Why is this the correct way to do a cost function for a neural network?

Question

So after beating my head against the wall for a few hours, I looked online for a solution to my problem, and it worked great. I just want to know what caused the issue with the way I was originally going about it.

here are some more details. The input is a 20x20px image from the MNIST datset, and there are 5000 samples, so X, or A1 is 5000x400. There are 25 nodes in the single hidden layer. The output is a one hot vector of 0-9 digits. y (not Y, which is the one hot encoding of y) is a 5000x1 vector with the value of 1-10.

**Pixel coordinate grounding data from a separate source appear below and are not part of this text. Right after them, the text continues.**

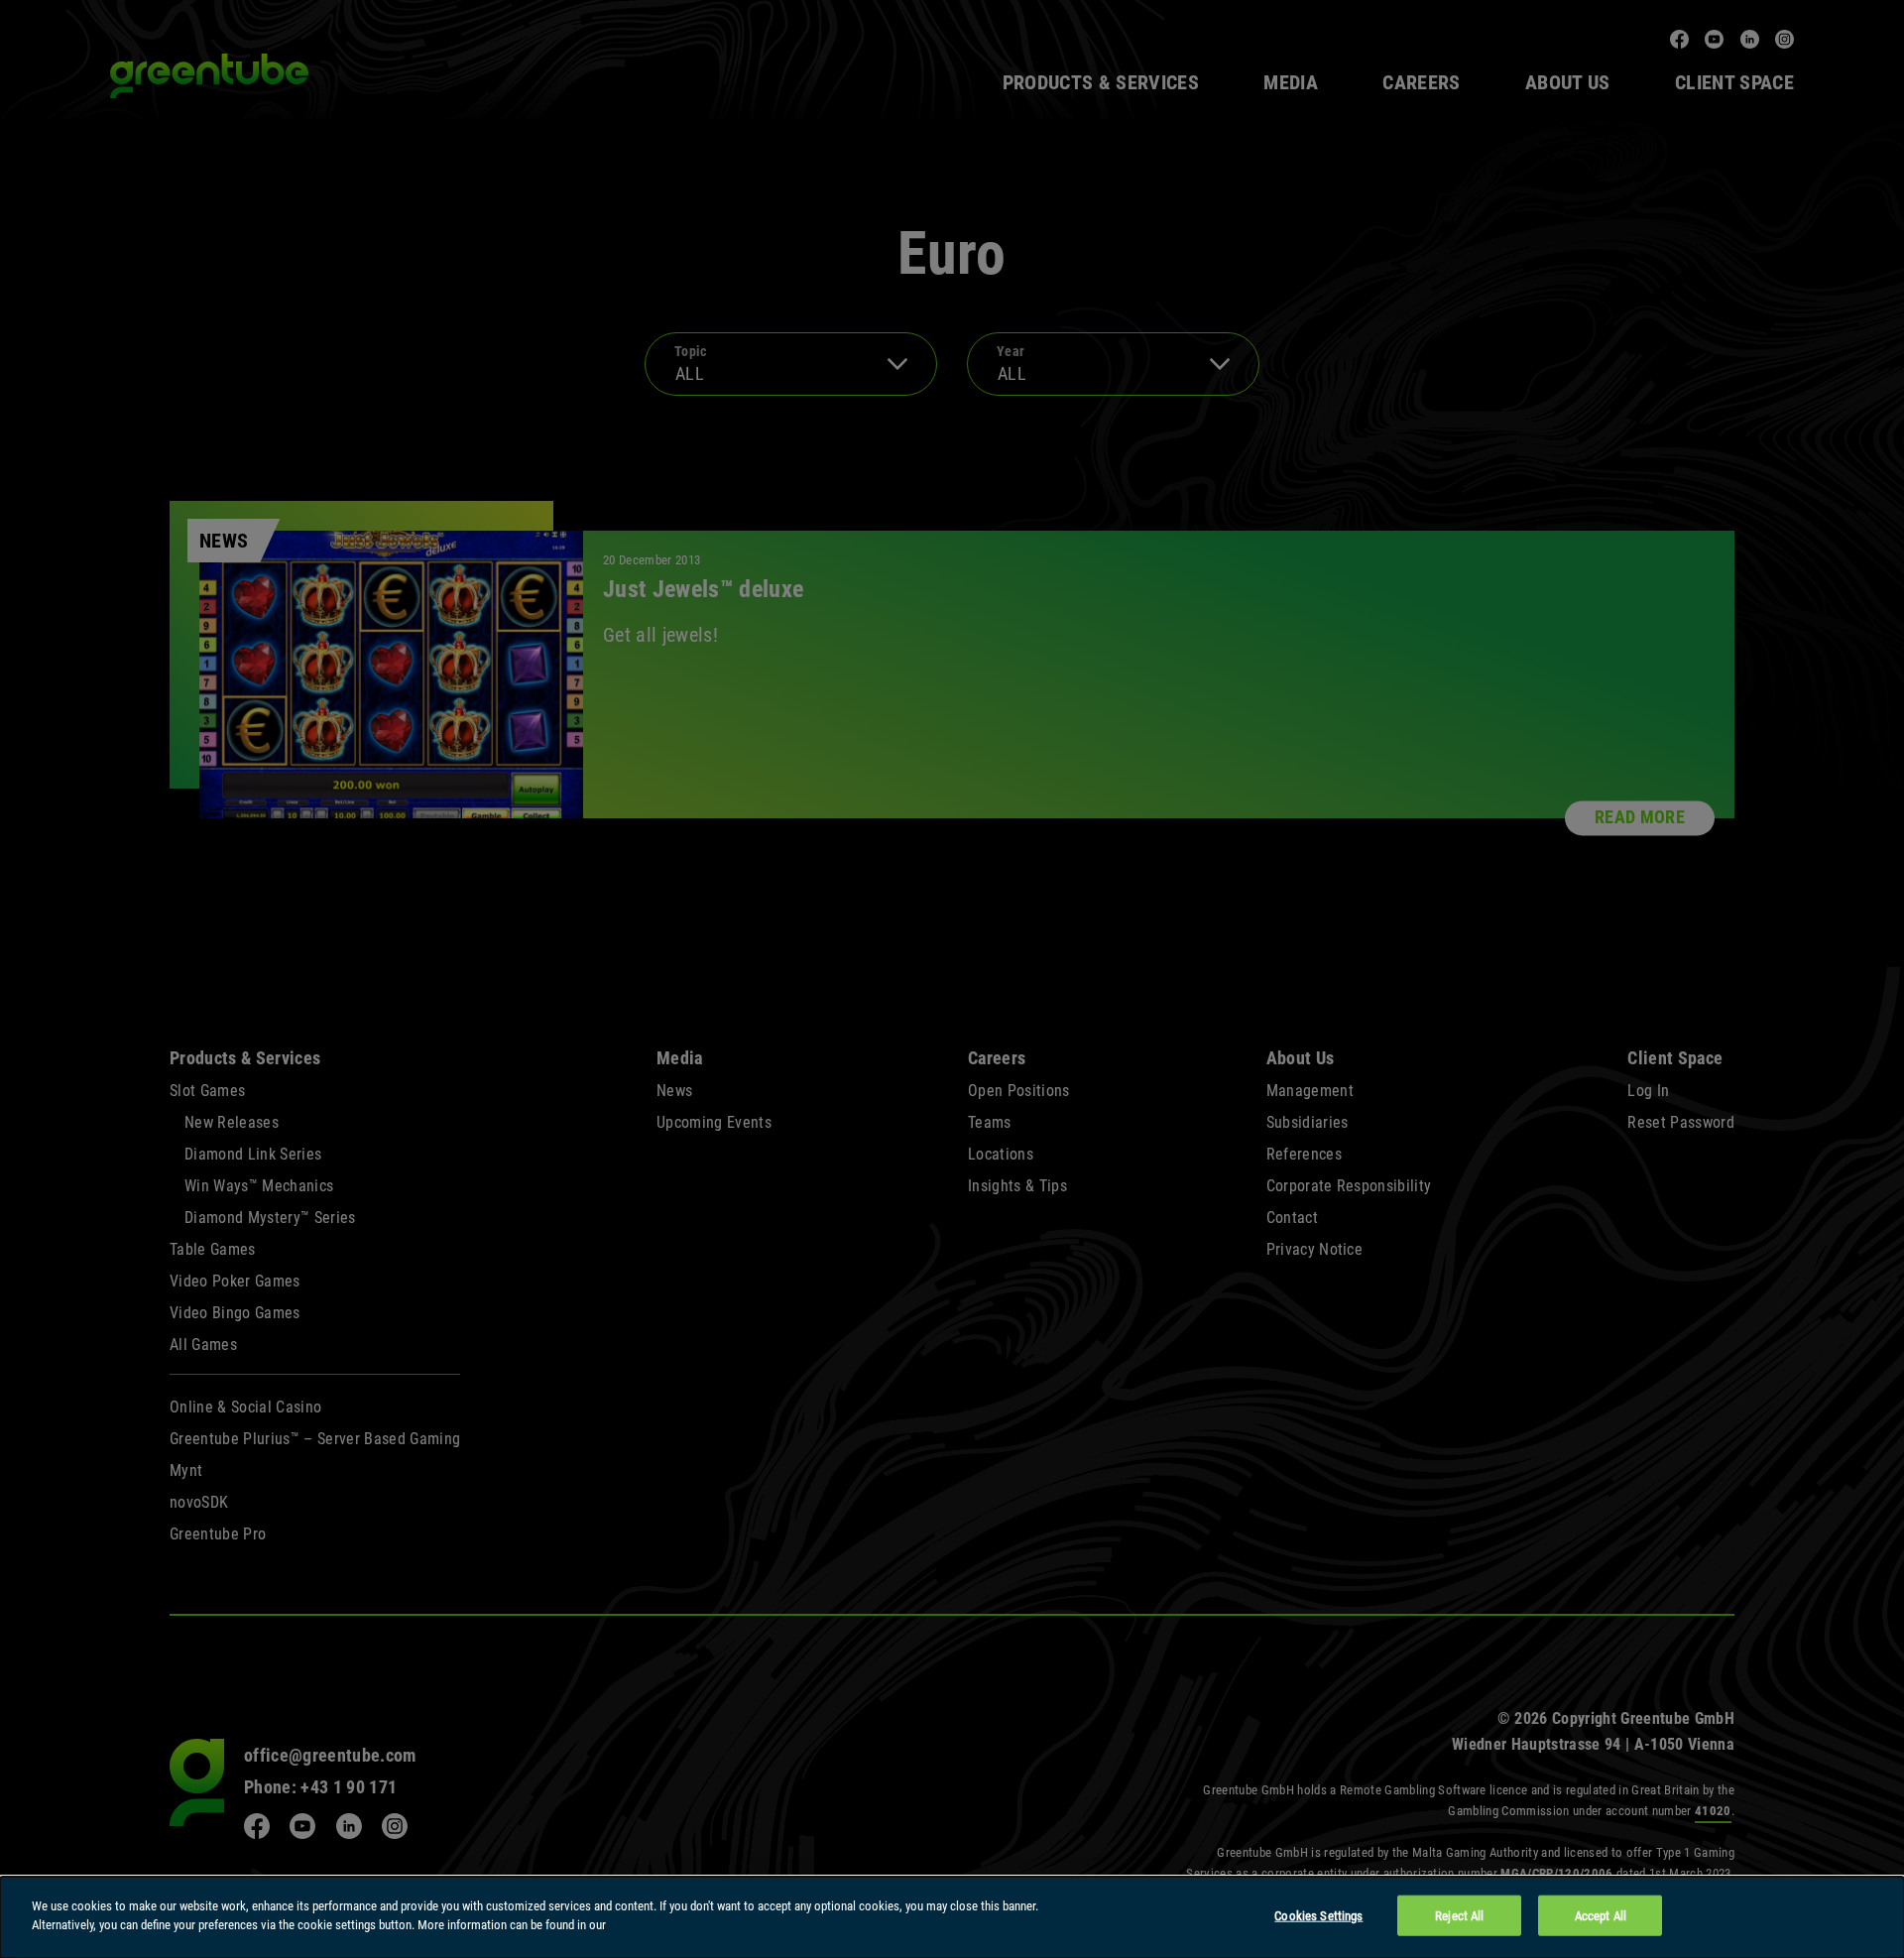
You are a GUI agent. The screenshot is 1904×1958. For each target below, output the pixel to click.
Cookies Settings (1318, 1915)
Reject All (1459, 1915)
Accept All (1600, 1915)
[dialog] (952, 1917)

Here was my original code for the cost function:

Y = zeros(m, num_labels);
   for i = 1:m
   Y(i, y(i)) = 1; 
endfor
H = sigmoid(Theta2*[ones(1,m);sigmoid(Theta1*[ones(m, 1) X]'))
J = (1/m) * sum(sum((-Y*log(H]))' - (1-Y)*log(1-H]))')))

But then I found this:

A1 = [ones(m, 1) X];
Z2 = A1 * Theta1';
A2 = [ones(size(Z2, 1), 1) sigmoid(Z2)];
Z3 = A2*Theta2';
H = A3 = sigmoid(Z3);

J = (1/m)*sum(sum((-Y).*log(H) - (1-Y).*log(1-H), 2));

I see that this may be slightly cleaner, but what functionally causes my original code to get 304.88 and the other to get ~ 0.25? Is it the element wise multiplication?

FYI, this is the same problem as this question if you need the formal equation written out.

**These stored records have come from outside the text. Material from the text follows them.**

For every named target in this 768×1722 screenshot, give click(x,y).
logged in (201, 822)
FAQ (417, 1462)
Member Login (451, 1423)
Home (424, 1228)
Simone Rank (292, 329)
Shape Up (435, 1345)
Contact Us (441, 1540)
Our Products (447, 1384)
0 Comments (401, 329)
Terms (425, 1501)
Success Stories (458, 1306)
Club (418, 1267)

Thanks for any help I can get! I really want to understand where I'm going wrong

Answer 1

Transfer from the comments:
With a quick look, in J = (1/m) * sum(sum((-Y*log(H]))' - (1-Y)*log(1-H]))'))) there is definetely something going on with the parenthesis, but probably on how you pasted it here, not with the original code as this would throw an error when you run it. If I understand correctly and Y, H are matrices, then in your 1st version Y*log(H) is matrix multiplication while in the 2nd version Y.*log(H) is an entrywise multiplication (not matrix-multiplication, just c(i,j)=a(i,j)*b(i,j) ).

Update 1:
In regards to your question in the comment. From the first screenshot, you represent each value yk(i) in the entry Y(i,k) of the Y matrix and each value h(x^(i))k as H(i,k). So basically, for each i,k you want to compute Y(i,k) log(H(i,k)) + (1-Y(i,k)) log(1-H(i,k)). You can do it for all the values together and store the result in matrix C. Then C = Y.*log(H) + (1-Y).*log(1-H) and each C(i,k) has the above mentioned value. This is an operation .* because you want to do the operation for each element (i,k) of each matrix (in contrast to multiplying the matrices which is totally different). Afterwards, to get the sum of all the values inside the 2D dimensional matrix C, you use the octave function sum twice: sum(sum(C)) to sum both columnwise and row-wise (or as @ Irreducible suggested, just sum(C(:))).

Note there may be other errors as well.